__TASKS TO COMPLETE__
[A] Reproduce the passage of the Forest Hill Cemetery guide word for word, starting at "A Biographical Guide" and ending after "accompanies this book.".
[B] Answer these from the Forest Hill Cemetery guide:
(i) What is the book a companion to?
(ii) What did Harry Steenbock discover?
(iii) Who captured Confederate president Jefferson Davis?

__EXCERPT TO READ__
A Biographical Guide to Forest Hill Cemetery: The Ordinary and Famous Women and Men Who Shaped Madison and the World
Researched and written by the Forest Hill Cemetery Committee of HMI
[from "Introduction and Notes"] "This book, a companion to HMI's brochure Forest Hill Cemetery - A Walking Tour, contains biographical sketches about many of our departed citizens. These sketches include not just the dates and events that defined their lives, but anecdotes that offer a glimpse into their personalities and characters as well. The approximate burial site of each individual included in this guide is shown on the map that accompanies this book.
"Forest Hill is the final (and in some cases, third) resting place for many Madisonians who have made our city, state and world special. An inordinate number of remarkable individuals are buried here: Stephen M. Babcock, inventor of the butterfat test that made the modern dairy industry possible; John Bardeen, winner of two Nobel Prizes, one for the invention of the transistor and the other for the discovery of superconductivity; Kay Clarenbach, one of the nation's leading feminists; Richard T. Ely, the dean of American economics; the LaFollettes, Wisconsin's dominant political family for over half a century; Harry Steenbock, discoverer of vitamin D; Howard Temin, Nobel laureate in retrovirology; Frederick Jackson Turner, the most influential historian of his generation; and Edwin E. Witte, one of the fathers of Social Security.
"Many others are equally fascinating. Edward Birge, inventory of the science of limnology; Ebeneezer Brigham, the first white settler of Dane County; Charles E. Brown, archaeologist and preserver of effigy mounds; Lyman Copeland Draper, collector of memorabilia about early western pioneers; Henry Baird Favill, whose Wisconsin roots stretch back to the 1600s; Carson Gulley, Wisconsin's best-known chef; Henry Harden, captor of Confederate president Jefferson Davis; the Jefferson family, descendents of the United States' third president; John Olin, the father of Madison's park system; Halle Steensland, vice consul to Norway and Sweden; Rabbi Manfred Swarsensky, one of Madison's leading religious figures; William Freeman Vilas, postmaster general and Secretary of the Interior; and a host of governors, U.S. Senators, Supreme Court justices, and university presidents.

__DATA FOR ANALYSIS__
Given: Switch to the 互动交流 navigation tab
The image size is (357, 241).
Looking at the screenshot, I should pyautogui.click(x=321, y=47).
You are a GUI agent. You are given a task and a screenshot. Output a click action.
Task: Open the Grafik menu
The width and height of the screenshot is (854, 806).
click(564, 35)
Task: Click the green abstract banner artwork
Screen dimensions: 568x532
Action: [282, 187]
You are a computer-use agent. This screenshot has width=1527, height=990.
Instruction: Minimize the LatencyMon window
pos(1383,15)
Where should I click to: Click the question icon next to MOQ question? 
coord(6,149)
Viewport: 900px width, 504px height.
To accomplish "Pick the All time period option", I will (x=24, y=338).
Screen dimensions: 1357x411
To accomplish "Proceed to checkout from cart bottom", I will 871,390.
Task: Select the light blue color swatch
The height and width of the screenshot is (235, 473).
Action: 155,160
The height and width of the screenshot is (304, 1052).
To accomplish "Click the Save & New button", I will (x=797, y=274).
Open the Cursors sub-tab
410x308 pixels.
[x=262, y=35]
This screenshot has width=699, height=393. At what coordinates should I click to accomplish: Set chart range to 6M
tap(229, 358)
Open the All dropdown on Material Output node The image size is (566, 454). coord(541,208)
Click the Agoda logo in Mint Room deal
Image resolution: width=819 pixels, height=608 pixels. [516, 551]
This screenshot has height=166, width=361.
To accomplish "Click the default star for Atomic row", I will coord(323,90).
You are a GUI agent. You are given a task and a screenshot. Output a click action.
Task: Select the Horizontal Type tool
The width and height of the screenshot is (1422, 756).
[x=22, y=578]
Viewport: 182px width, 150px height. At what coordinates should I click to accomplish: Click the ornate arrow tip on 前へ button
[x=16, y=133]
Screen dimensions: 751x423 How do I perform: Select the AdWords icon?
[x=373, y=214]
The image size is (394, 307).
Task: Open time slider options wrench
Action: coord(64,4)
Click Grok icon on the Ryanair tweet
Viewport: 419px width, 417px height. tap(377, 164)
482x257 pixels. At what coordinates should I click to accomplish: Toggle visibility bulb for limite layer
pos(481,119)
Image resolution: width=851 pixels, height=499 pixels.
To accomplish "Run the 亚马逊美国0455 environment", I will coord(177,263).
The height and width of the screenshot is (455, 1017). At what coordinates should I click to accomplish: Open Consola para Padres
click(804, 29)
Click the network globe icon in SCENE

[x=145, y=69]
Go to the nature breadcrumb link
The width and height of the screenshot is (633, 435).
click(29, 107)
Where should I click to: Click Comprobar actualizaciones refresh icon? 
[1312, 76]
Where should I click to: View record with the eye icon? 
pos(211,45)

__RESPONSES PER TASK__
[A]
A Biographical Guide to Forest Hill Cemetery: The Ordinary and Famous Women and Men Who Shaped Madison and the World
Researched and written by the Forest Hill Cemetery Committee of HMI
[from "Introduction and Notes"] "This book, a companion to HMI's brochure Forest Hill Cemetery - A Walking Tour, contains biographical sketches about many of our departed citizens. These sketches include not just the dates and events that defined their lives, but anecdotes that offer a glimpse into their personalities and characters as well. The approximate burial site of each individual included in this guide is shown on the map that accompanies this book.

[B]
(i) HMI's brochure Forest Hill Cemetery - A Walking Tour
(ii) Vitamin D
(iii) Henry Harden